# RECORDS PROVIDED
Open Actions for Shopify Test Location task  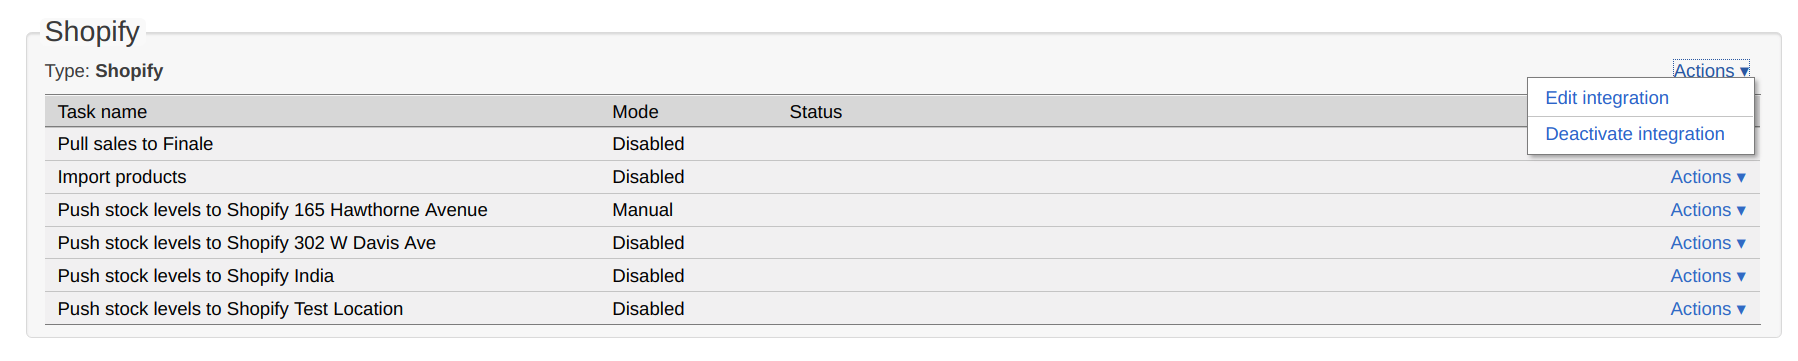tap(1708, 309)
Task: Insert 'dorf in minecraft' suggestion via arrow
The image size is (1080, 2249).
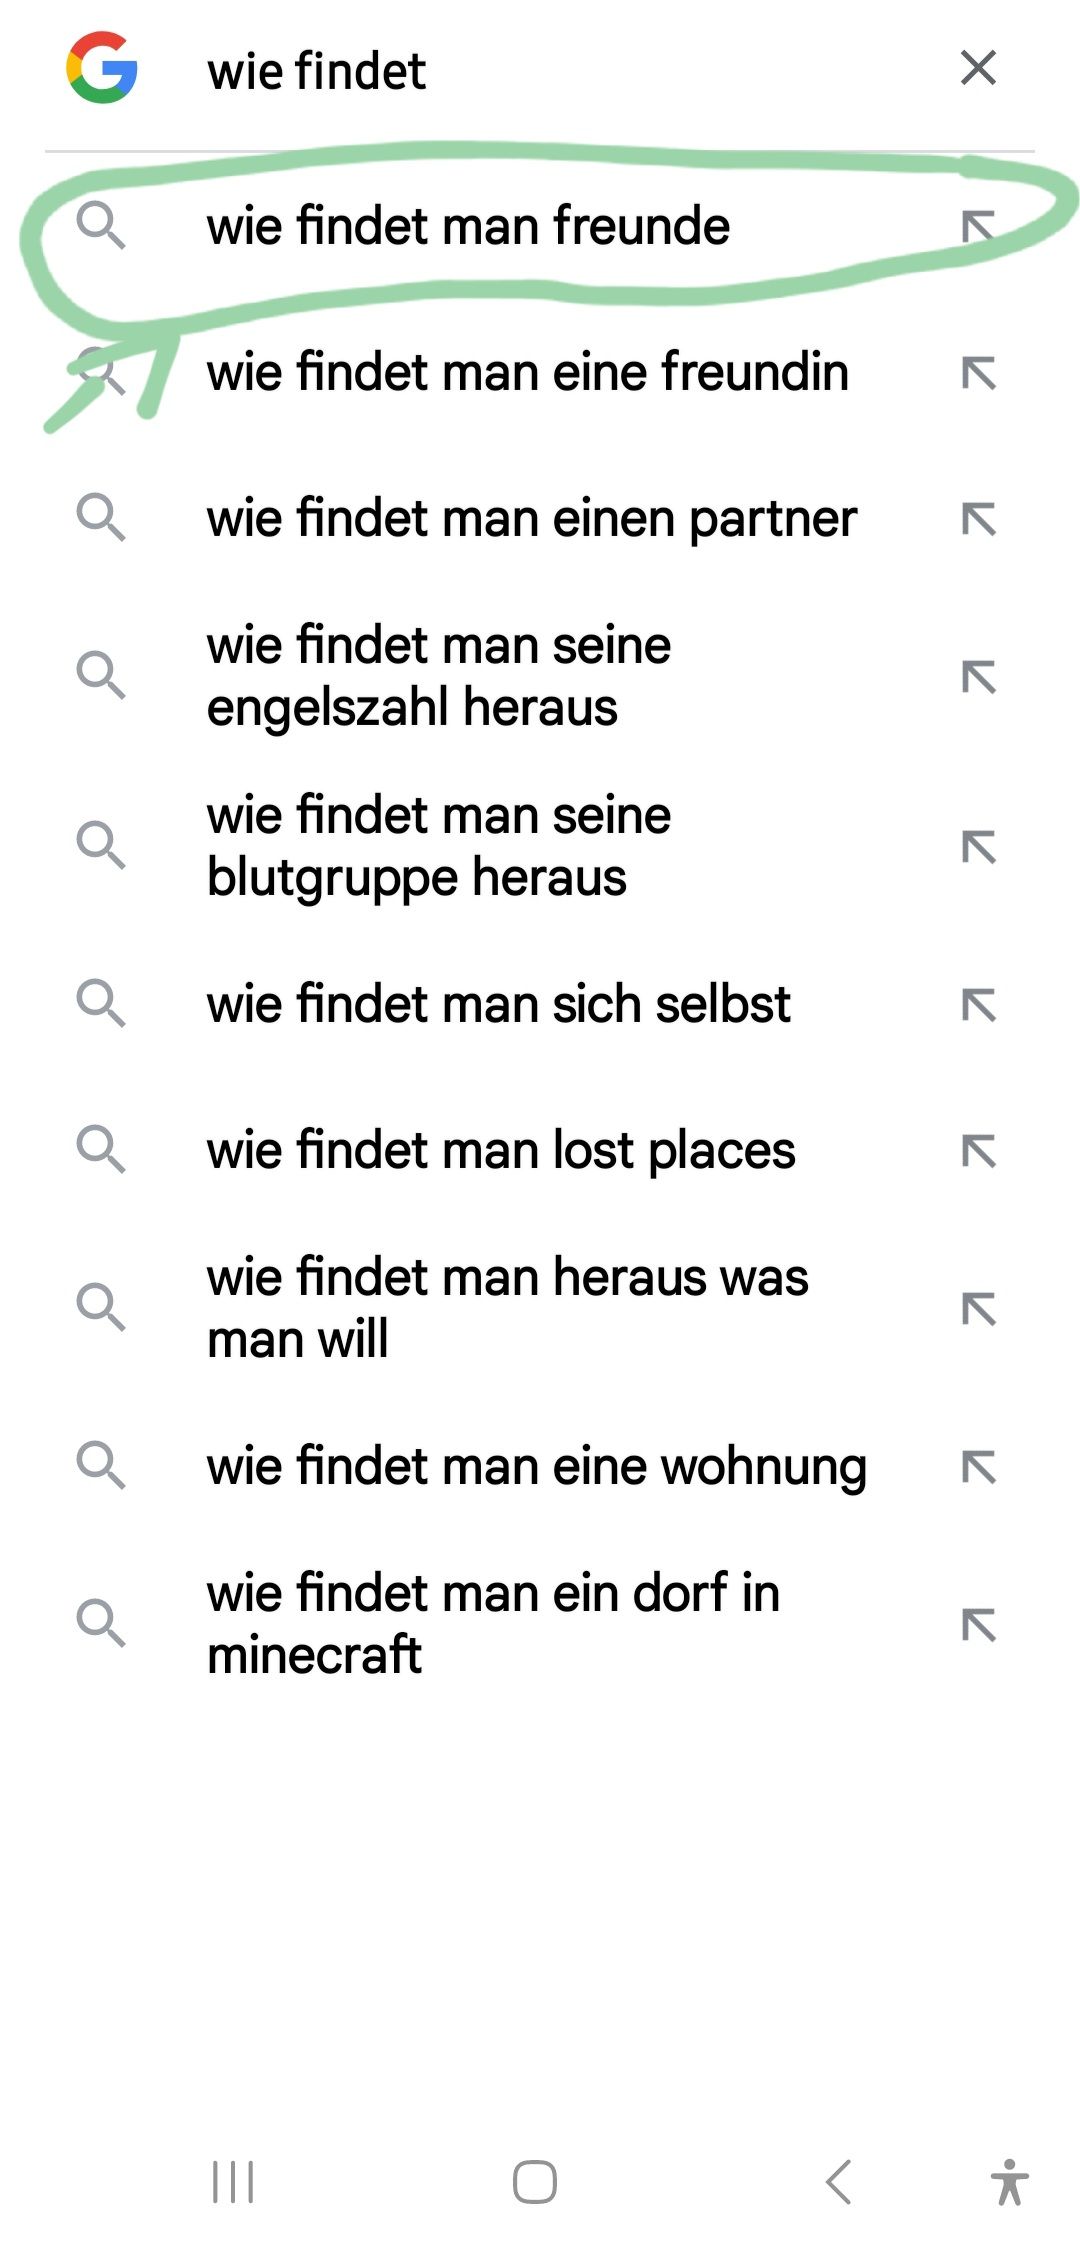Action: 979,1625
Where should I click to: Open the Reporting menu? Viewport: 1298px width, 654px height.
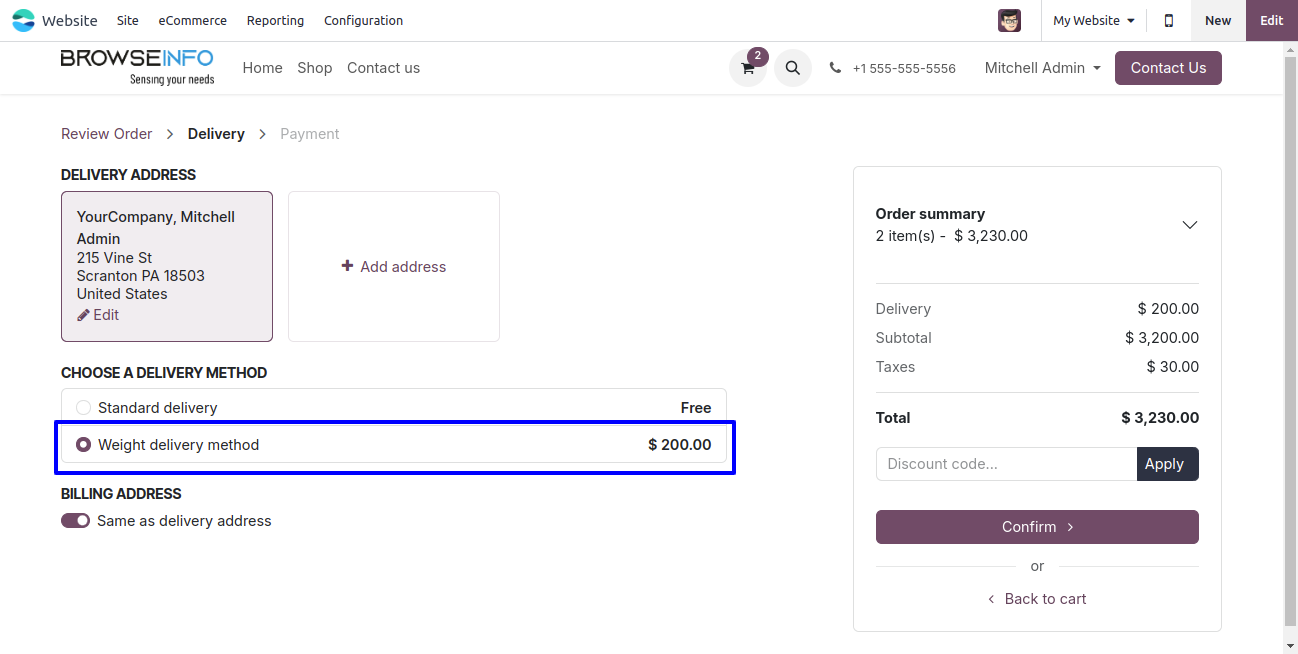click(275, 20)
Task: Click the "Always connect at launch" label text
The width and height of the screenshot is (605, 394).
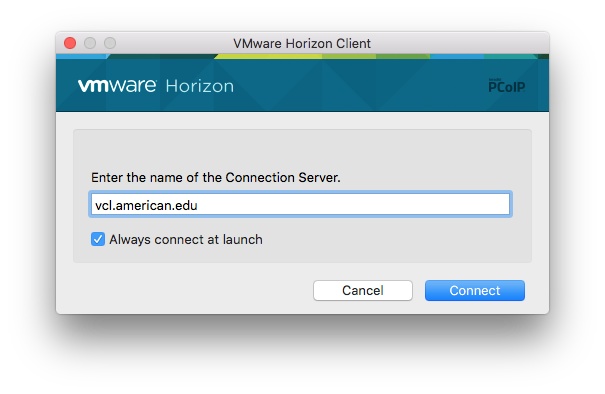Action: (186, 240)
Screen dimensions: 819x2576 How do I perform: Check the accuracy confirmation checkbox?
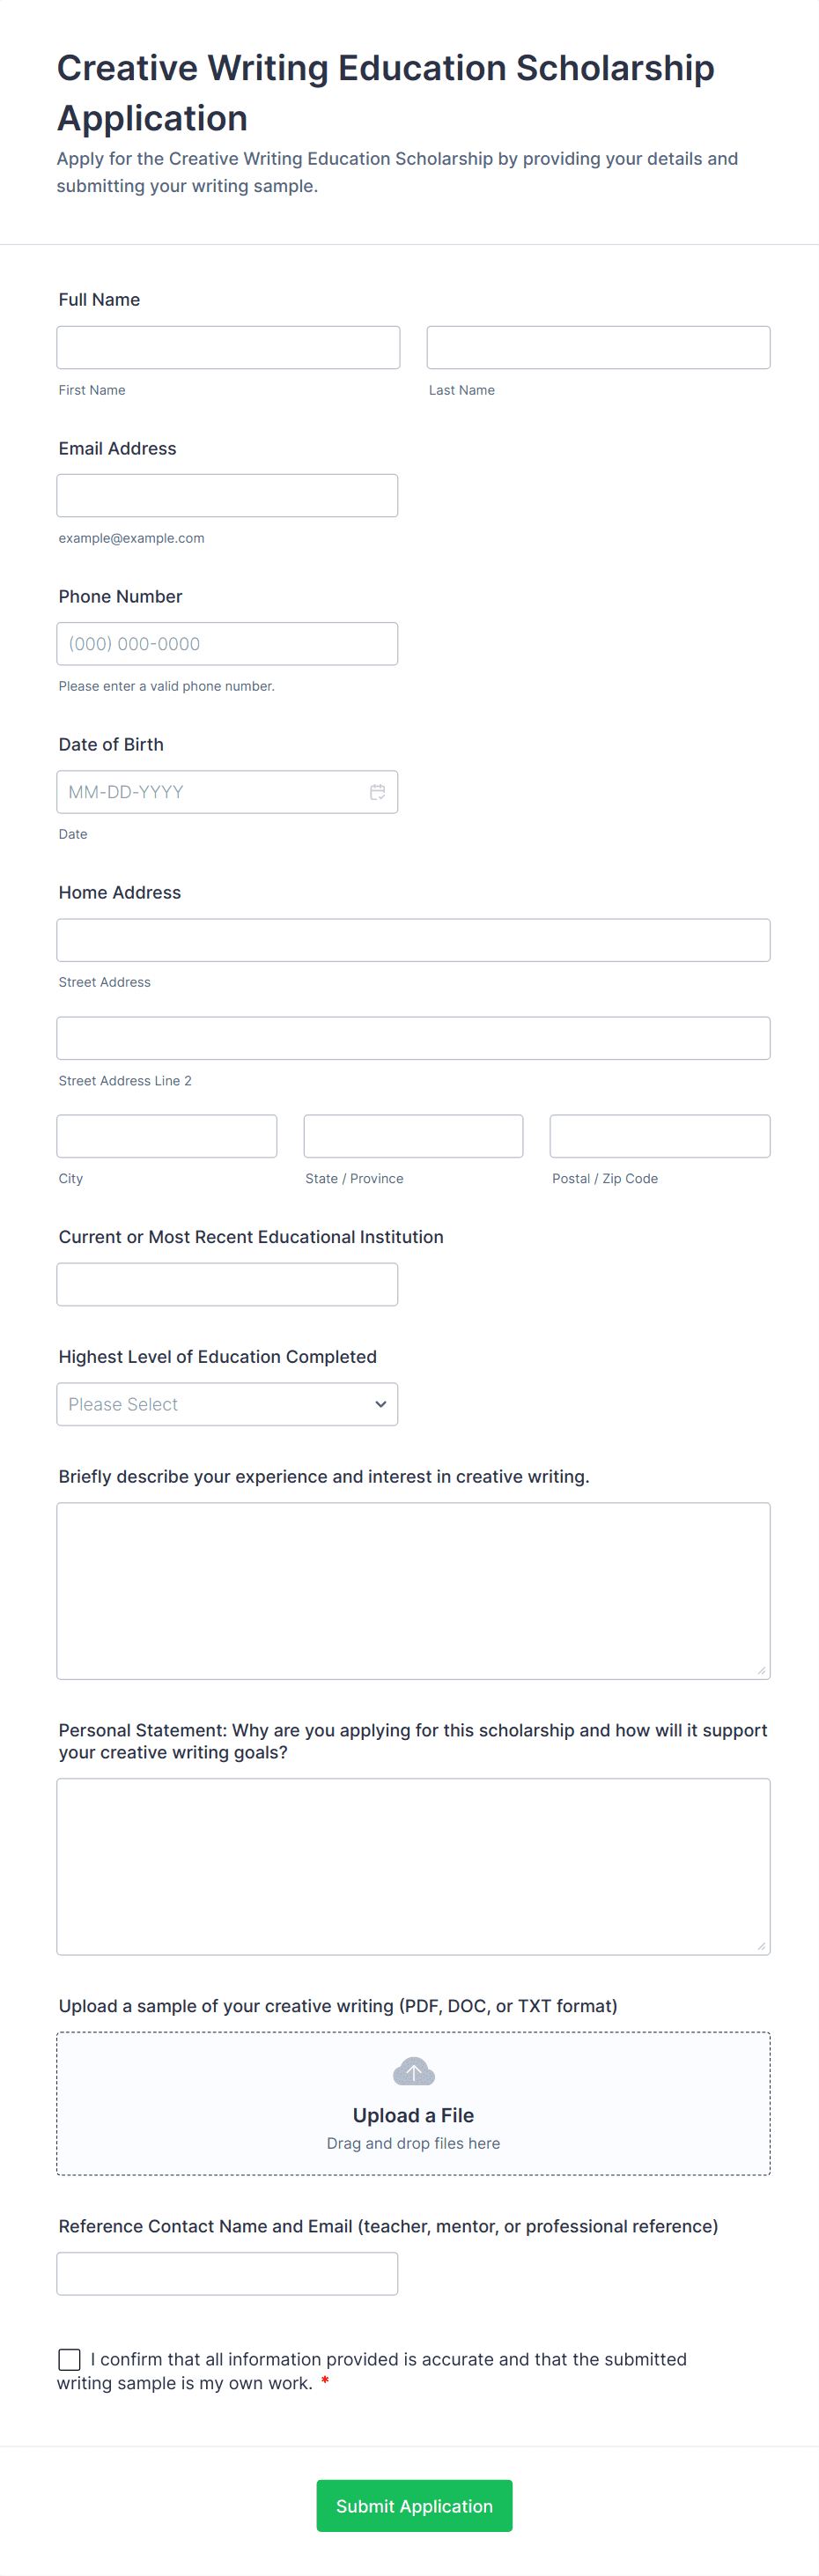pos(70,2359)
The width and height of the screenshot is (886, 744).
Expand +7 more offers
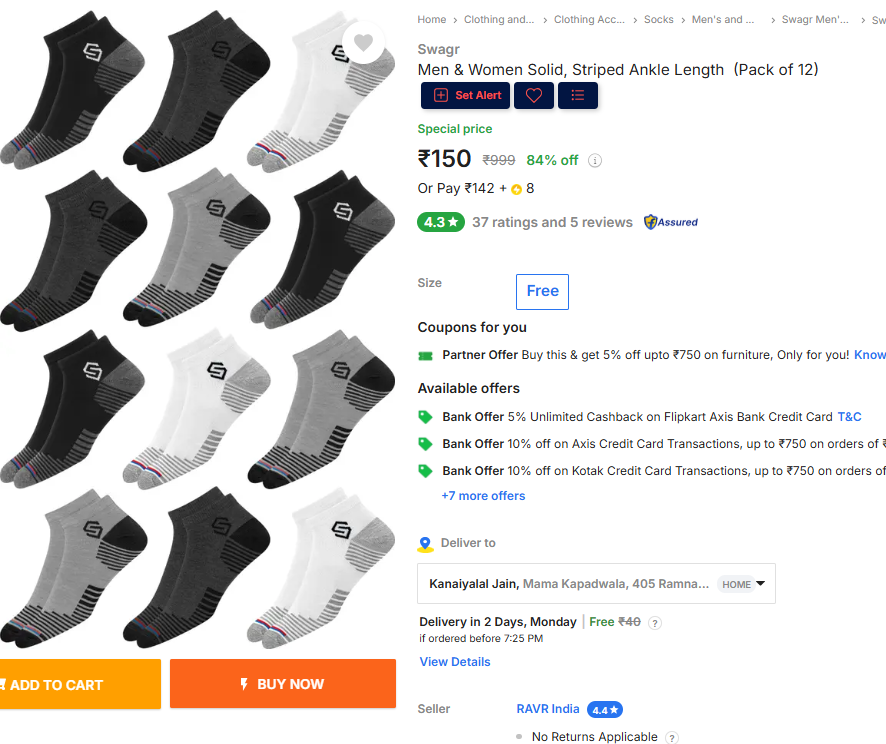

# EXERCISE OBJECTIVE
The answer must be an exact copy of the lines from the one that holds "Task: Click the" through the end of the data, both included, with no pictures.

# ANSWER TO THE PROBLEM
Task: Click the "Always connect at launch" label text
The width and height of the screenshot is (605, 394).
Action: (186, 240)
Screen dimensions: 819x2576 How do I perform: Check the accuracy confirmation checkbox?
pos(70,2359)
The width and height of the screenshot is (886, 744).
Expand +7 more offers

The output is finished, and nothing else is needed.